-- start of Supplied material --

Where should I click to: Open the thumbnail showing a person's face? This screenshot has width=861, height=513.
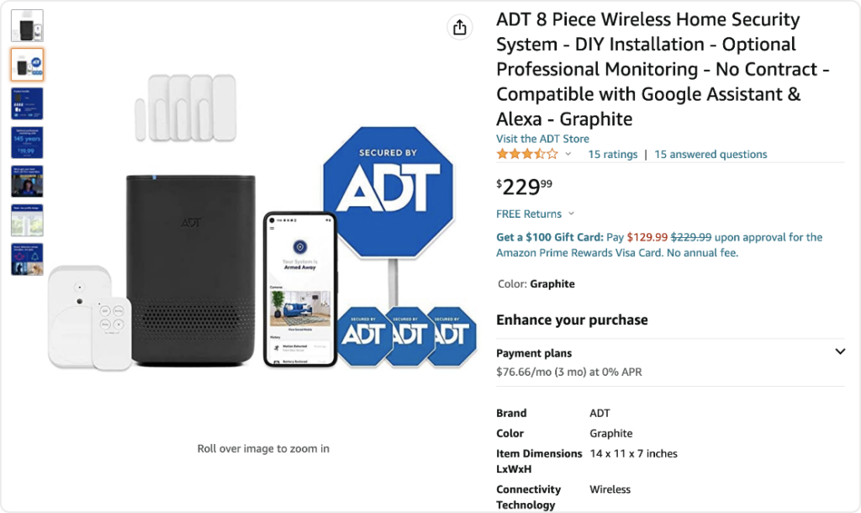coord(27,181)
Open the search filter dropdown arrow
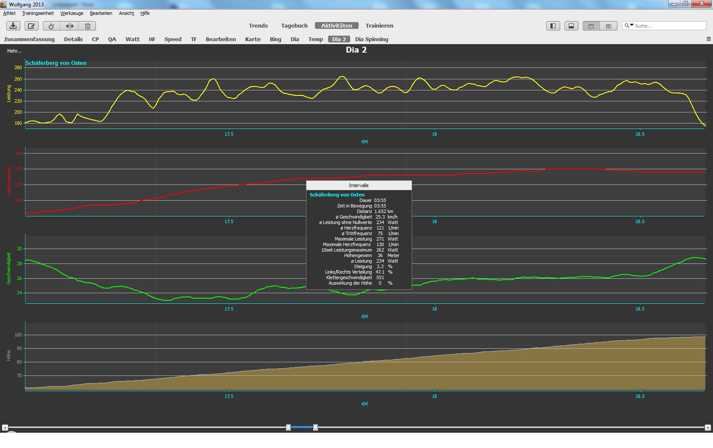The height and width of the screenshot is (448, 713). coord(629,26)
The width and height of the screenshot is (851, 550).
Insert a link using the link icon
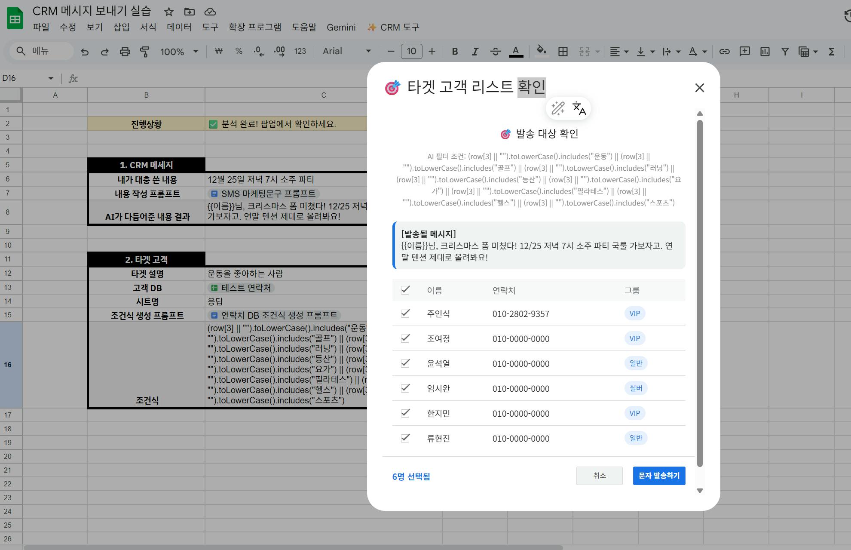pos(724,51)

-- end of Supplied material --
-- start of Supplied material --

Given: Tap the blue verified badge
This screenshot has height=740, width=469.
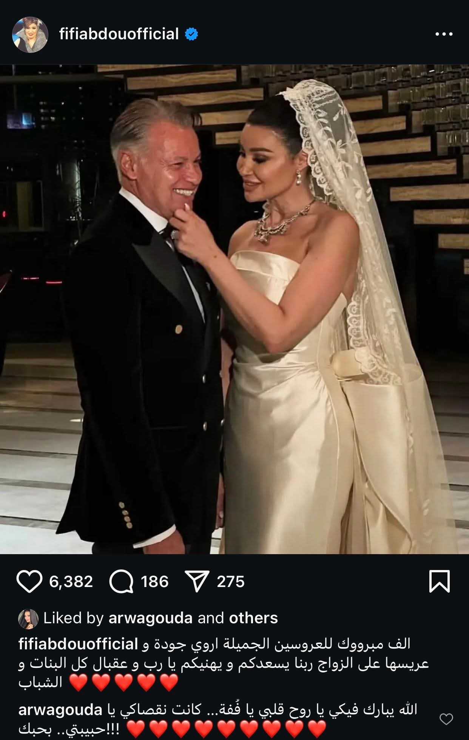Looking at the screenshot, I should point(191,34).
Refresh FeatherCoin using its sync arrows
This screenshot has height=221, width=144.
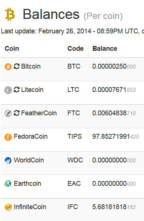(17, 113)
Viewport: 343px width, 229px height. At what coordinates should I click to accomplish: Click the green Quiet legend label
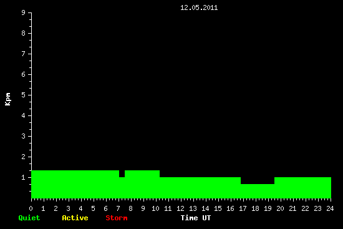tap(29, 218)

-- end of Supplied material --

• _Job_: Copy the rows word for word, from the line that contains "Refresh FeatherCoin using its sync arrows" through the line that contains "tap(29, 218)", with both of those lines included. Leave the pictures out.

• _The answer_:
Refresh FeatherCoin using its sync arrows
This screenshot has height=221, width=144.
(17, 113)
Viewport: 343px width, 229px height. At what coordinates should I click to accomplish: Click the green Quiet legend label
tap(29, 218)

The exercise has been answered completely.